A key motivation of this work is to explore memory mapped IO versus a read/write interface in the context of Go. I have two hypotheses:
The operating system is good at page management generally. While, we know more about how to manage the structure of B+Trees, VarChar stores, and Linear Hash tables than the OS there is no indication that from Go you can achieve better performance. Therefore, I hypothesize that leaving it to the OS will lead to a smaller working set and a faster data structure in general.
You can make Memory Mapping performant in Go. There are many challenges here. The biggest of which is that there are no dynamically size array TYPES in go. The size of the array is part of the type, you have to use slices. This creates complications when hooking up structures which contain slices to mmap allocated blocks of memory. I hypothesize that this repository can achieve good (enough) performance here.
In my past experience using the read/write interface I have encountered two challenges:
When using the read/write interface one needs to block and cache management. In theory databases which bypass the OS cache management get better performance. In practice, there are challenges achieving this from a garbage collected language.
Buffer management is a related problem. In the past I have relied on Go's built in memory management scheme. This often become a bottle neck. To solve this problem, one must implement custom allocators and buffer management subsystems.
Memory mapped IO avoids both of these problems by delegating them to the operating system. If the OS does a good job, then this system will perform well. If it does a bad job it will perform poorly. The reason why systems such as Oracle circumvent all OS level functions for page management is the designers believe: a) they can do it better, and b) it provides consistent performance across platforms.
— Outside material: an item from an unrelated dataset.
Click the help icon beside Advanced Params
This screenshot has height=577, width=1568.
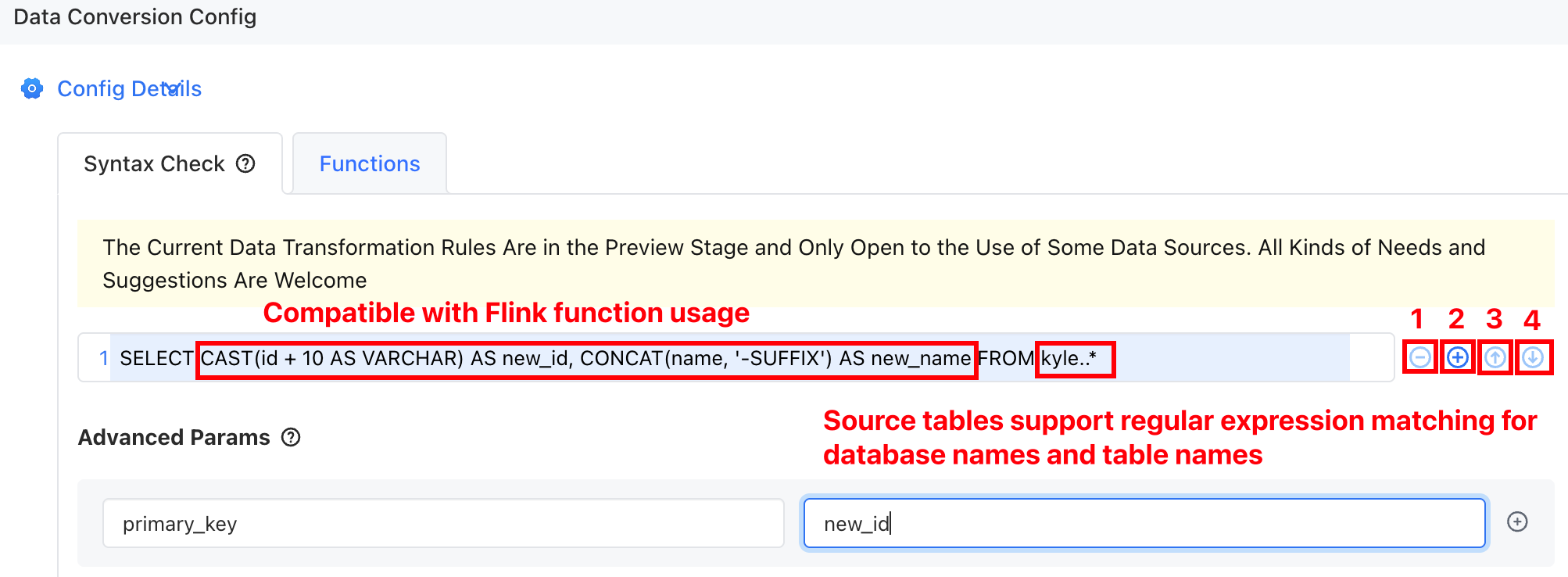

Memory mapped IO in Go has several challenges.
You have to subvert type and memory safety.
There is no dynamically sized arrays. Therefore, everything has to use
slices. This means that you can't just point a struct
at a memory mapped
block and expect it work if it has slices in it. Instead, some book keeping
needs to be done to hook up the slices properly. This adds overhead.
The results so far:
It can be done
Integrating (partial) runtime checking for safety can be achieved through the use of the "do" interface.
The performance numbers look like they are as good or better than the Linear Hash table I implemented in my file-structures repository.